**ACTION ITEM:**
Reproduce all of the data exactly, with no line skipped.

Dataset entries
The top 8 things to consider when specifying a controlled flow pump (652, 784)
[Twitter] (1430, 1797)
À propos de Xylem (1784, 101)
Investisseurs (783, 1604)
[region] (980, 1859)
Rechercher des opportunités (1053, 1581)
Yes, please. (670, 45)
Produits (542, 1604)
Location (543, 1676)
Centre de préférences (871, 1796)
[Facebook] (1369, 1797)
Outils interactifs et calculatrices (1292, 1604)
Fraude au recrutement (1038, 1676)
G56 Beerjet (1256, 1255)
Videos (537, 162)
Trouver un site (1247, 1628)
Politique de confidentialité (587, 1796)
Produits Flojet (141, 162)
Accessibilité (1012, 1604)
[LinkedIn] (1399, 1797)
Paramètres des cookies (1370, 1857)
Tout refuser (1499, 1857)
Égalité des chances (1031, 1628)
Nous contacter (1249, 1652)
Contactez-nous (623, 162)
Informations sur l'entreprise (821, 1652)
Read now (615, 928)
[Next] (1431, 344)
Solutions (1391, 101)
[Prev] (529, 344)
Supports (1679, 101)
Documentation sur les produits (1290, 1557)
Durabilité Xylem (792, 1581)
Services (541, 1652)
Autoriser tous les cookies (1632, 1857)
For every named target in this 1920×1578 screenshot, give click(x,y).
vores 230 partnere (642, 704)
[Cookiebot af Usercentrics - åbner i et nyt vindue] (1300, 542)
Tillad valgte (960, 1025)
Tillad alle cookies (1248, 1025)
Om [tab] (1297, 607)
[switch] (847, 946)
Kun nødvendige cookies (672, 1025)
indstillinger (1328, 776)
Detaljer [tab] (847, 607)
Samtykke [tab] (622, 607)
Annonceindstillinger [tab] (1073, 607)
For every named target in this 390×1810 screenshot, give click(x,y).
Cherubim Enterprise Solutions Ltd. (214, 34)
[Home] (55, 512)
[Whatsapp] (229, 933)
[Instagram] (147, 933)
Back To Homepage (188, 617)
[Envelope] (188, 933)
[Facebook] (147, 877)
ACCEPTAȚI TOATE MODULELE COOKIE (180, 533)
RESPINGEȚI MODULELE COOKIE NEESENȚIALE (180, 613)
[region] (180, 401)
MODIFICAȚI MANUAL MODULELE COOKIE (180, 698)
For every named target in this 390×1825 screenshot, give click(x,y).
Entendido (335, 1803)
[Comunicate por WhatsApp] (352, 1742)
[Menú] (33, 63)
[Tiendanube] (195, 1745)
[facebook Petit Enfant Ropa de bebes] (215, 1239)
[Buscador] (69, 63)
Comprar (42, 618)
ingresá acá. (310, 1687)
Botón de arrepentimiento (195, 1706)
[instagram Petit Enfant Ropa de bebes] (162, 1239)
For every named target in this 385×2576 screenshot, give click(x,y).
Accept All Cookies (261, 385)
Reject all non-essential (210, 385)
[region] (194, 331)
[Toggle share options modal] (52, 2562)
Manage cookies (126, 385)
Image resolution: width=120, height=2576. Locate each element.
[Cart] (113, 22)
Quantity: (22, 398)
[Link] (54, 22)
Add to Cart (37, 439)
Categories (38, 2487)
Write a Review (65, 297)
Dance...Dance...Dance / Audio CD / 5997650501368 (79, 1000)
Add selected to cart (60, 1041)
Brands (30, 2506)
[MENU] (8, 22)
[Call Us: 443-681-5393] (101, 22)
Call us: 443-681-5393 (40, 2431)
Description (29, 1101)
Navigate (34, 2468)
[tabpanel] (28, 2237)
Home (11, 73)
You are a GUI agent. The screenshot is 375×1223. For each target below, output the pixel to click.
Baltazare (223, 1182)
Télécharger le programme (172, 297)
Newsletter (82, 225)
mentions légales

**REPLY:**
The top 8 things to consider when specifying a controlled flow pump (652, 784)
[Twitter] (1430, 1797)
À propos de Xylem (1784, 101)
Investisseurs (783, 1604)
[region] (980, 1859)
Rechercher des opportunités (1053, 1581)
Yes, please. (670, 45)
Produits (542, 1604)
Location (543, 1676)
Centre de préférences (871, 1796)
[Facebook] (1369, 1797)
Outils interactifs et calculatrices (1292, 1604)
Fraude au recrutement (1038, 1676)
G56 Beerjet (1256, 1255)
Videos (537, 162)
Trouver un site (1247, 1628)
Politique de confidentialité (587, 1796)
Produits Flojet (141, 162)
Accessibilité (1012, 1604)
[LinkedIn] (1399, 1797)
Paramètres des cookies (1370, 1857)
Tout refuser (1499, 1857)
Égalité des chances (1031, 1628)
Nous contacter (1249, 1652)
Contactez-nous (623, 162)
Informations sur l'entreprise (821, 1652)
Read now (615, 928)
[Next] (1431, 344)
Solutions (1391, 101)
[Prev] (529, 344)
Supports (1679, 101)
Documentation sur les produits (1290, 1557)
Durabilité Xylem (792, 1581)
Services (541, 1652)
Autoriser tous les cookies (1632, 1857)
For every named target in this 1920×1578 screenshot, give click(x,y).
vores 230 partnere (642, 704)
[Cookiebot af Usercentrics - åbner i et nyt vindue] (1300, 542)
Tillad valgte (960, 1025)
Tillad alle cookies (1248, 1025)
Om [tab] (1297, 607)
[switch] (847, 946)
Kun nødvendige cookies (672, 1025)
indstillinger (1328, 776)
Detaljer [tab] (847, 607)
Samtykke [tab] (622, 607)
Annonceindstillinger [tab] (1073, 607)
For every named target in this 390×1810 screenshot, give click(x,y).
Cherubim Enterprise Solutions Ltd. (214, 34)
[Home] (55, 512)
[Whatsapp] (229, 933)
[Instagram] (147, 933)
Back To Homepage (188, 617)
[Envelope] (188, 933)
[Facebook] (147, 877)
ACCEPTAȚI TOATE MODULELE COOKIE (180, 533)
RESPINGEȚI MODULELE COOKIE NEESENȚIALE (180, 613)
[region] (180, 401)
MODIFICAȚI MANUAL MODULELE COOKIE (180, 698)
For every named target in this 390×1825 screenshot, give click(x,y).
Entendido (335, 1803)
[Comunicate por WhatsApp] (352, 1742)
[Menú] (33, 63)
[Tiendanube] (195, 1745)
[facebook Petit Enfant Ropa de bebes] (215, 1239)
[Buscador] (69, 63)
Comprar (42, 618)
ingresá acá. (310, 1687)
Botón de arrepentimiento (195, 1706)
[instagram Petit Enfant Ropa de bebes] (162, 1239)
For every named target in this 385×2576 screenshot, give click(x,y).
Accept All Cookies (261, 385)
Reject all non-essential (210, 385)
[region] (194, 331)
[Toggle share options modal] (52, 2562)
Manage cookies (126, 385)
Image resolution: width=120, height=2576. Locate each element.
[Cart] (113, 22)
Quantity: (22, 398)
[Link] (54, 22)
Add to Cart (37, 439)
Categories (38, 2487)
Write a Review (65, 297)
Dance...Dance...Dance / Audio CD / 5997650501368 (79, 1000)
Add selected to cart (60, 1041)
Brands (30, 2506)
[MENU] (8, 22)
[Call Us: 443-681-5393] (101, 22)
Call us: 443-681-5393 (40, 2431)
Description (29, 1101)
Navigate (34, 2468)
[tabpanel] (28, 2237)
Home (11, 73)
You are a GUI agent. The screenshot is 375×1223. For each target below, output the pixel to click.
Baltazare (223, 1182)
Télécharger le programme (172, 297)
Newsletter (82, 225)
mentions légales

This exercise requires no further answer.